> Task statement:
Among the entries that follow, locate the line with "Uncheck Keep Proportions of 3D Window" and the line with "Task: Click the Summer". Output those lines and all lines in between, exactly, minus the pictures.

Stored data entries
■ ■ ■ ■ ■ ■ ■

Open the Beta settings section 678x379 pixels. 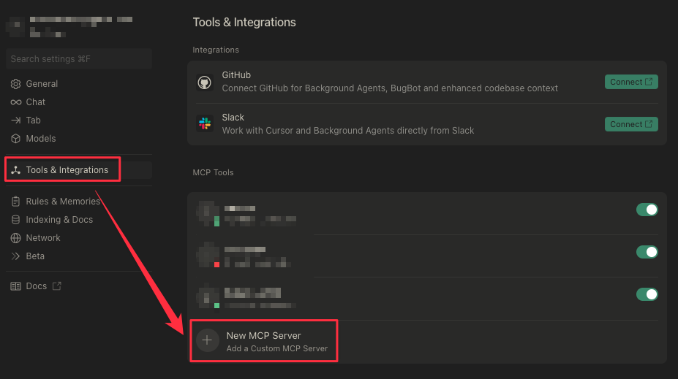[35, 256]
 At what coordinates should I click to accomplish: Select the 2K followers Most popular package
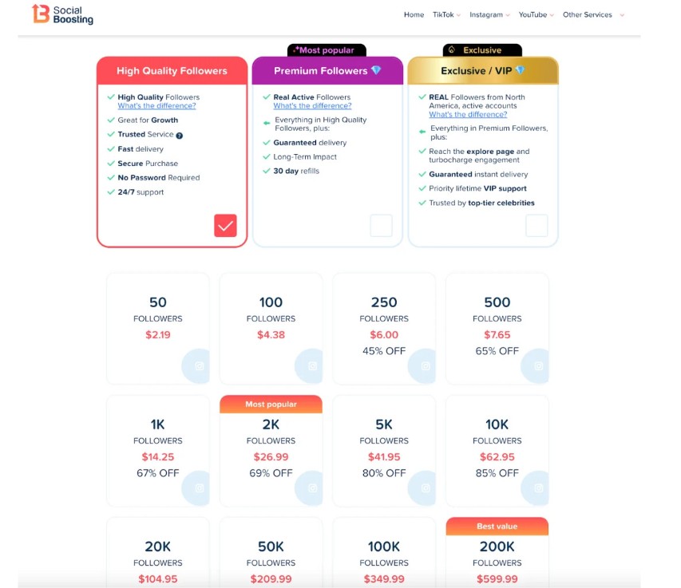[x=271, y=451]
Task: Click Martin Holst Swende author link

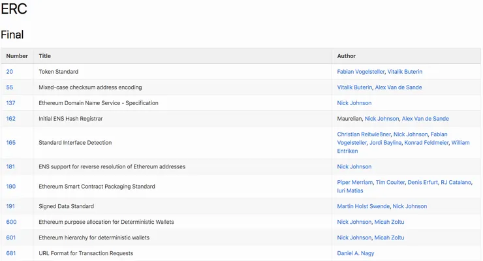Action: tap(363, 206)
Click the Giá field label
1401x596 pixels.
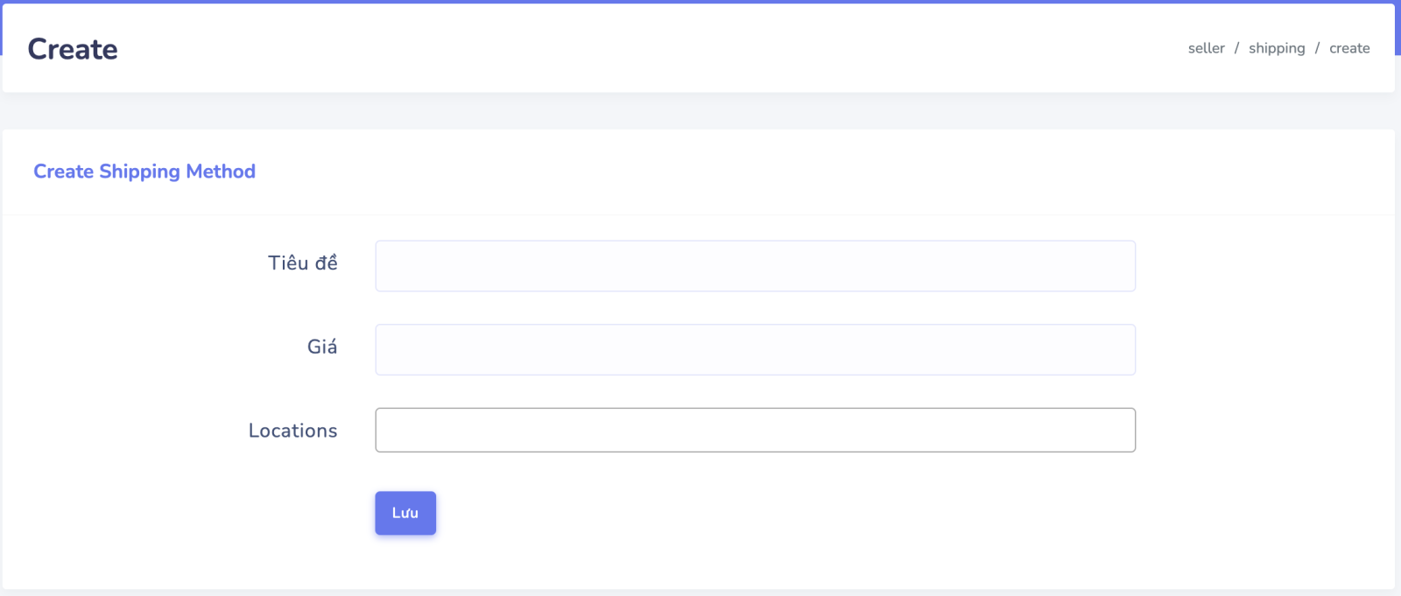[x=322, y=347]
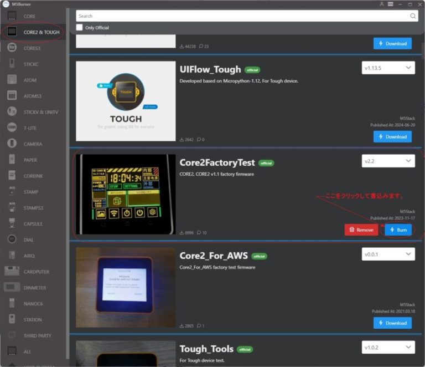Open the v2.2 version dropdown for Core2FactoryTest
Screen dimensions: 425x367
tap(388, 161)
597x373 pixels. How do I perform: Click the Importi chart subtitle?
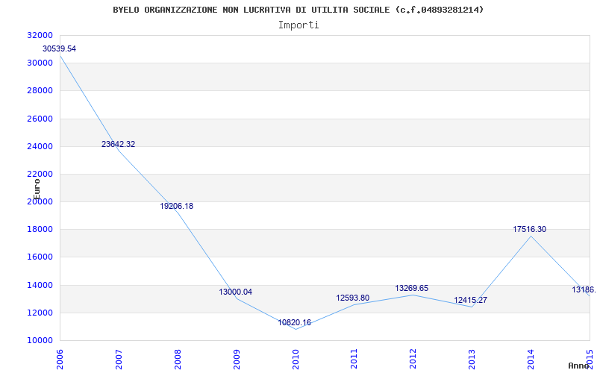point(299,25)
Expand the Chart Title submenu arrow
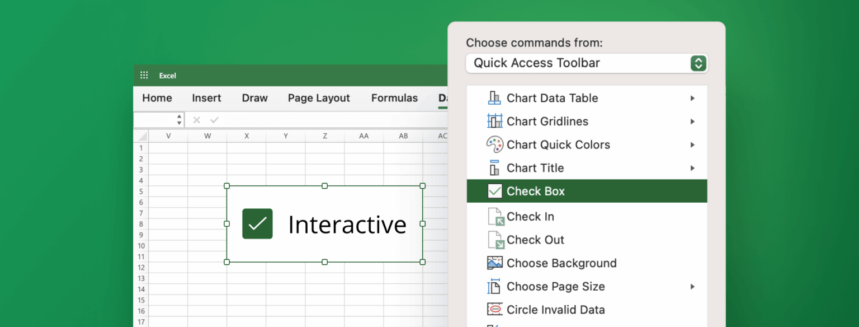Screen dimensions: 859x327 [x=692, y=168]
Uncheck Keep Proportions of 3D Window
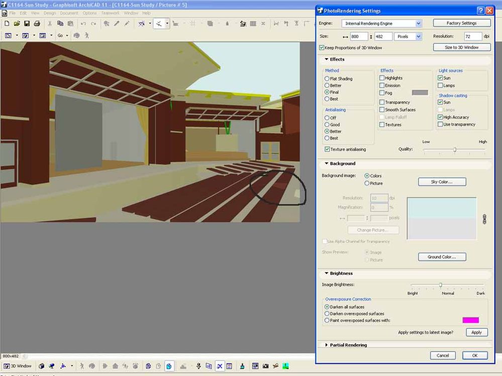This screenshot has width=502, height=376. point(322,48)
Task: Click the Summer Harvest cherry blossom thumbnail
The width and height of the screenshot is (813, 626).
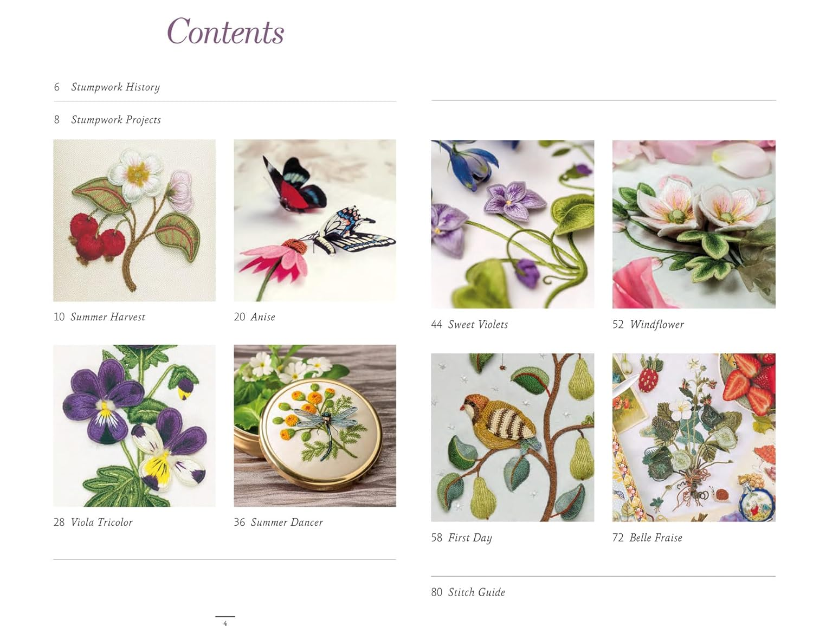Action: tap(134, 221)
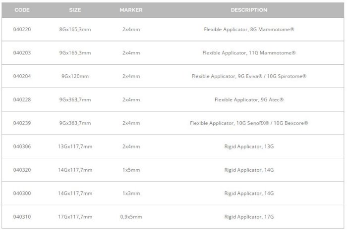This screenshot has height=231, width=347.
Task: Click the 11G Mammotome applicator description
Action: click(249, 53)
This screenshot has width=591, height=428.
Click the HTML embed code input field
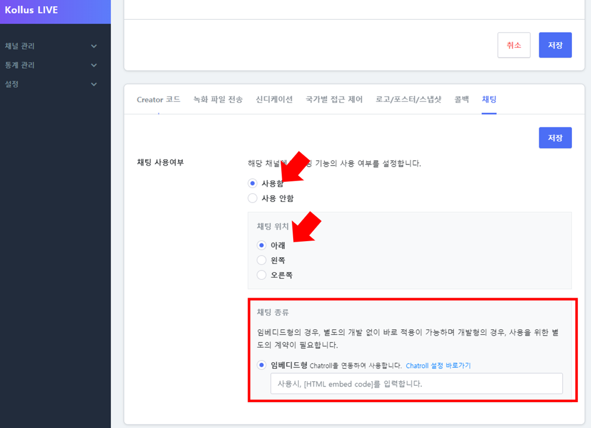click(416, 384)
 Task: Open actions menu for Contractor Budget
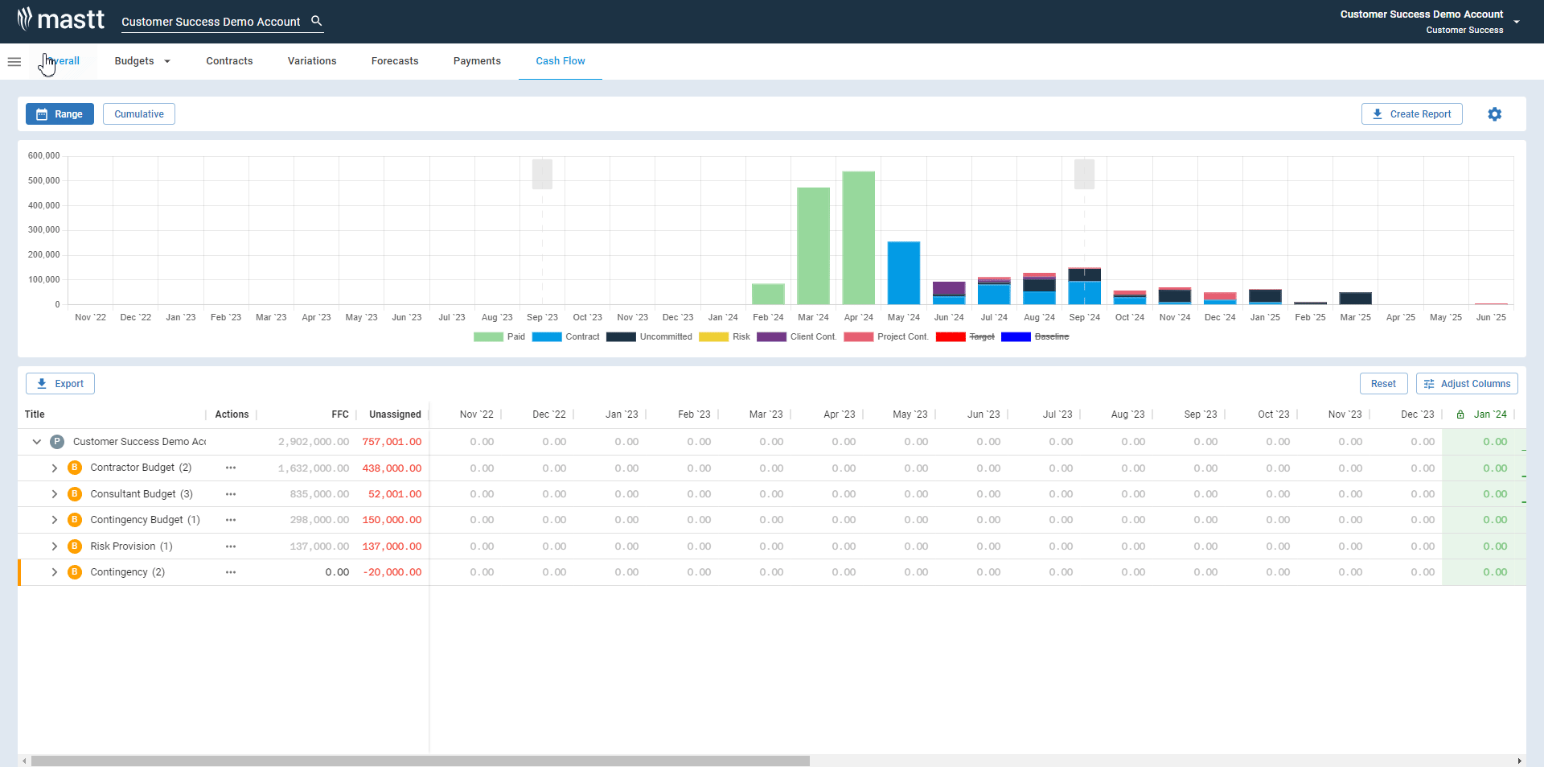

■ ■ ■ ■ ■ ■ ■

> Response for this exercise:
Uncheck Keep Proportions of 3D Window
This screenshot has width=502, height=376. point(322,48)
Task: Click the Summer Harvest cherry blossom thumbnail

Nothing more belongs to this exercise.